„Job-Chancen verbessern statt Hartz-IV-Sätze zerreden“
„Wir sollten nicht die Regelsätze von Hartz IV zerreden. Wir sollten lieber die Job-Chancen für Hartz-IV-Empfänger verbessern!“, forderte der Vorsitzende der „Stiftung Christlich-Soziale Politik e.V.“, Karl Schiewerling, heute (26. März) bei einer Fachtagung zur Grundsicherung im münsterländischen Coesfeld. Der ehemalige sozialpolitische Sprecher von CDU und CSU im Bundestag kritisierte, dass die eigentliche Kernaufgabe der Grundsicherung inzwischen häufig aus den Augen verloren ginge – und dies eben nicht nur in der ganz aktuellen Diskussion.

- **Arbeitsauftrag**: Gib den Auszug über die Grundsicherung vollständig und Wort für Wort wieder aus.

- **Bereitgestellte Daten**:
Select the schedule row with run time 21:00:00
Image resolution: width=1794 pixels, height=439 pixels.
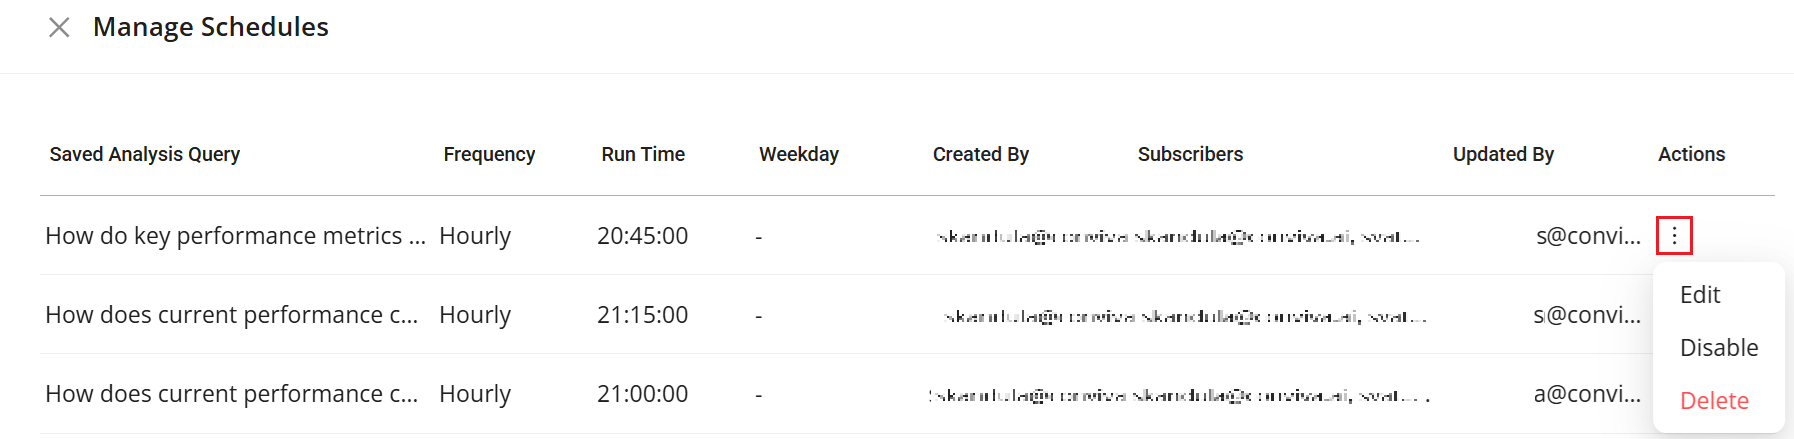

- **Lösung**:
„Job-Chancen verbessern statt Hartz-IV-Sätze zerreden“
„Wir sollten nicht die Regelsätze von Hartz IV zerreden. Wir sollten lieber die Job-Chancen für Hartz-IV-Empfänger verbessern!“, forderte der Vorsitzende der „Stiftung Christlich-Soziale Politik e.V.“, Karl Schiewerling, heute (26. März) bei einer Fachtagung zur Grundsicherung im münsterländischen Coesfeld. Der ehemalige sozialpolitische Sprecher von CDU und CSU im Bundestag kritisierte, dass die eigentliche Kernaufgabe der Grundsicherung inzwischen häufig aus den Augen verloren ginge – und dies eben nicht nur in der ganz aktuellen Diskussion.